Subgroup Definition and rationale
Age 35–44 years Older women (aged 35–44 years); to assess the impact of age on infertility.
Polygynous relationship (or do not know/missing) Women in a polygynous relationship (or with missing data), who may differ by the frequency of sexual activity with a partner or be at higher risk for sexually transmitted infections; as men in some sub-Saharan African cultures are justified in taking a second wife if his first is infertile.
Wants another birth soon Women who report wanting a birth between ‘now’ and within 9 months as a proxy for currently trying for a pregnancy.
Coital frequency >95x/yr Women who report higher coital frequency (≥95 acts of intercourse in the 12 months preceding the interview); to assess the impact of varied intensity of exposure to risk of pregnancy.
Correct knowledge of the fertile period Women who know chances of pregnancy are greatest halfway between two menstrual periods; to assess how knowledge of the fertile window impacts infertility.

Ethical approval

This paper is a secondary data analysis of publically available DHS data and did not require ethical approval. All participants provided oral informed consent prior to the DHS interview (National Population Commission (NPC) [Nigeria] and ICF International, 2014).

Results

Sample characteristics

Table III displays characteristics of all women in the 2013 Nigeria DHS study, compared with those in our sample. The DHS included women aged 15–49 years, and we restricted the sample to ages 18–44 years; ~22% were 18–24 years, 41% were 25–34 years and 37% were 35–44 years. We also restricted to women who were currently married (98%) or living with a partner (2%). Our sample was more likely to be parous (12% of included versus 33% of excluded women had never borne children), to have no education (56% versus 34%), and to be illiterate (65% versus 42%). Most of our analytic sample reported living in a rural area (68%) and practicing Islam (69%), and most had never used contraception (92%) despite high awareness of modern contraceptive methods (79%). Only ~20% of women in either sample correctly identified the fertile period. Ever terminating a pregnancy was reported by 14% of our sample. Approximately ¼ of women (regardless of inclusion) were currently breastfeeding, and most (63–68%) were not in a polygynous relationship. Women in our analytic sample were more likely to want another child within the next 2 years (60% versus 17%), and the proportion of women whose husband wanted more children than her was similar regardless of inclusion (44% versus 39%). Women in our sample reported higher sexual frequency as compared with excluded women.

Table III.

Characteristics of women in the 2013 Nigeria DHS data set (total) and by eligibility for the CD sample.

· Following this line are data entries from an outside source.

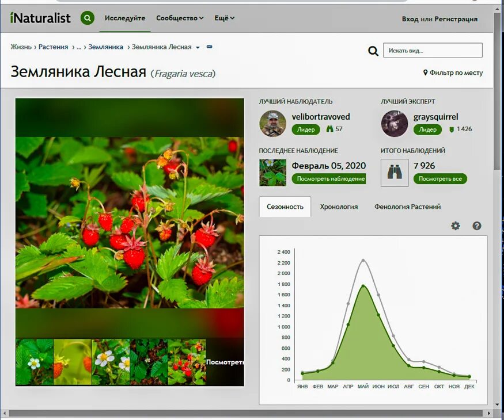Select the Исследуйте menu item

click(124, 17)
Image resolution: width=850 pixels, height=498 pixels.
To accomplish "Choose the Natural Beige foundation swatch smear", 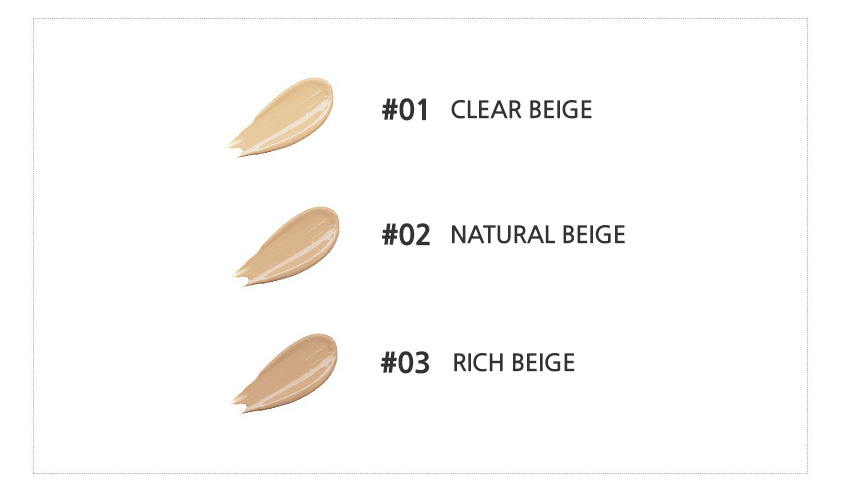I will (287, 246).
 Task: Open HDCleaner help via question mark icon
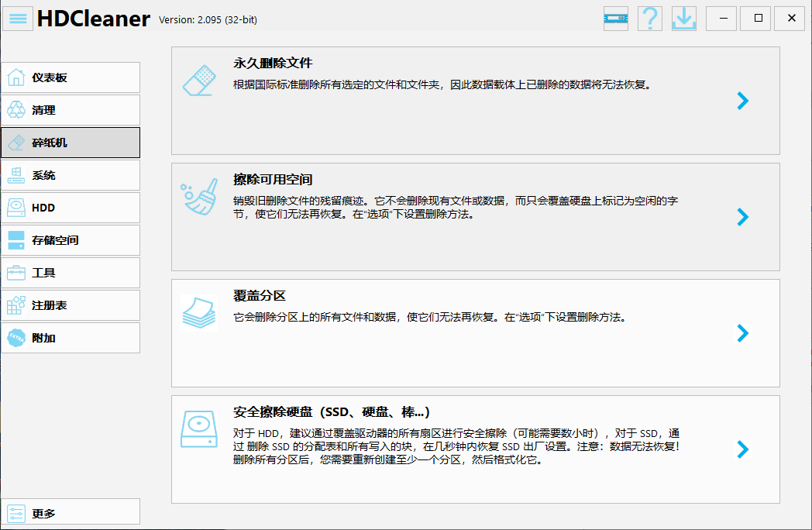pyautogui.click(x=649, y=18)
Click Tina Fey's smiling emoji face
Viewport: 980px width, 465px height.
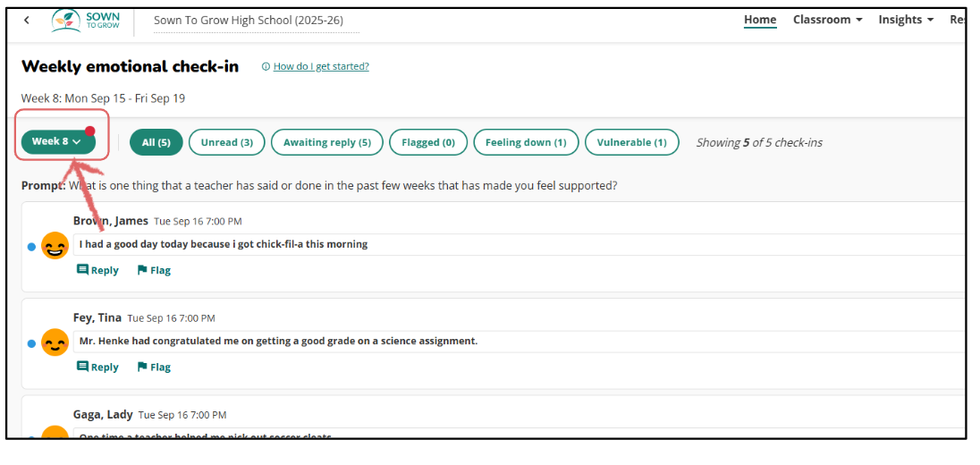coord(55,342)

Characteristics Total DHS population
(N = 38 948)
CD group P-valuea
Not eligible (n = 31 885) Eligible (n = 7063)
N %b N %b N %b
Age at interview (years) 0.00
 15–17 4946 12.5 4946 15.4 n/a n/a
 18–24 9673 24.9 8218 25.6 1455 22.0
 25–34 12 410 32.4 9476 30.4 2934 41.2
 35–44 8364 21.4 5690 17.9 2674 36.8
 45–49 3555 8.8 3555 10.8 n/a n/a
Marital status
 Married 26 403 69.4 19 501 62.8 6902 98.2 0.000
 Living with partner 871 2.0 710 2.1 161 1.8
 Other (never in union, widowed, divorced, separated) 11 674 28.5 11 674 35.1 n/a n/a
Total children ever born 0.000
 0 11 497 29.1 10 670 33.0 827 12.2
 1 4399 11.3 3478 10.9 921 13.2
 2–4 11 501 30.3 8782 28.3 2719 38.8
 5–7 7738 19.6 5968 18.4 1770 24.6
 8–16 3813 9.7 2987 9.4 826 11.3
Urban 15 545 42.1 13 405 44.5 2140 31.8 0.000
Maternal education 0.000
 No education 13 740 37.8 10 046 33.7 3 694 55.7
 Primary 7104 17.3 5768 17.3 1336 17.5
 Secondary 14 407 35.8 12 859 39.3 1548 20.5
 Higher 3697 9.1 3212 9.8 485 6.4
Illiterate 17 186 46.1 12 820 41.9 4366 64.5 0.000
Religion 0.000
 Catholic 4081 11.1 3623 12.1 458 7.0
 Other Christian 15 757 35.7 13 782 38.6 1975 23.2
 Islam 18 578 51.7 14 064 47.9 4514 68.5
 Traditionalist/other/missing 532 1.4 416 1.4 116 1.5
Ever terminated a pregnancy (self-reported) 4114 10.8 3083 10.1 1031 13.8 0.000
Knows a modern method of contraception 32 882 83.8 27 222 84.9 5660 79.2 0.000
Never used contraception 29 528 76.0 23 072 72.2 6456 92.2 0.000
Currently breastfeeding 9782 25.4 8147 25.9 1635 23.4 0.001
Non-polygynous 18 124 66.8 13 697 68.2 4427 62.9 0.000
Fertility preferences 0.000
 Wants within 2 years 9282 25.4 5103 17.2 4179 60.1
 Wants after 2+ years 10 550 27.4 9305 29.8 1245 17.0
 Wants, unsure of timing 8199 20.0 8073 24.2 126 1.7
 Undecided 3243 8.2 2679 8.3 564 7.8
 Wants no more 6208 15.1 5434 16.3 774 10.0
 Sterilized 98 0.3 98 0.3 n/a n/a
 Declared infecund 1100 3.0 948 3.1 152 2.3
 Missing 268 0.7 245 0.8 23 0.3
Husband wants more children than wife 10 635 39.9 7606 38.5 3029 43.8 0.000
Sexual frequency in last year with most recent partner 0.000
 1–20 7449 23.4 6634 27.5 815 10.5
 21–40 5316 15.8 4224 16.7 1092 12.9
 41–60 4668 14.7 3391 14.1 1277 16.5
 61–80 2583 8.5 1803 7.9 780 10.6
 80–94 771 2.6 548 2.5 223 3.1
 95+ 8709 33.6 5920 29.8 2789 45.4
 DK/missing 494 1.4 407 1.6 87 1.0
Correct knowledge of fertile period 8479 20.4 7037 20.7 1442 19.3 0.000

aP-values derived from Pearson's Chi-square test.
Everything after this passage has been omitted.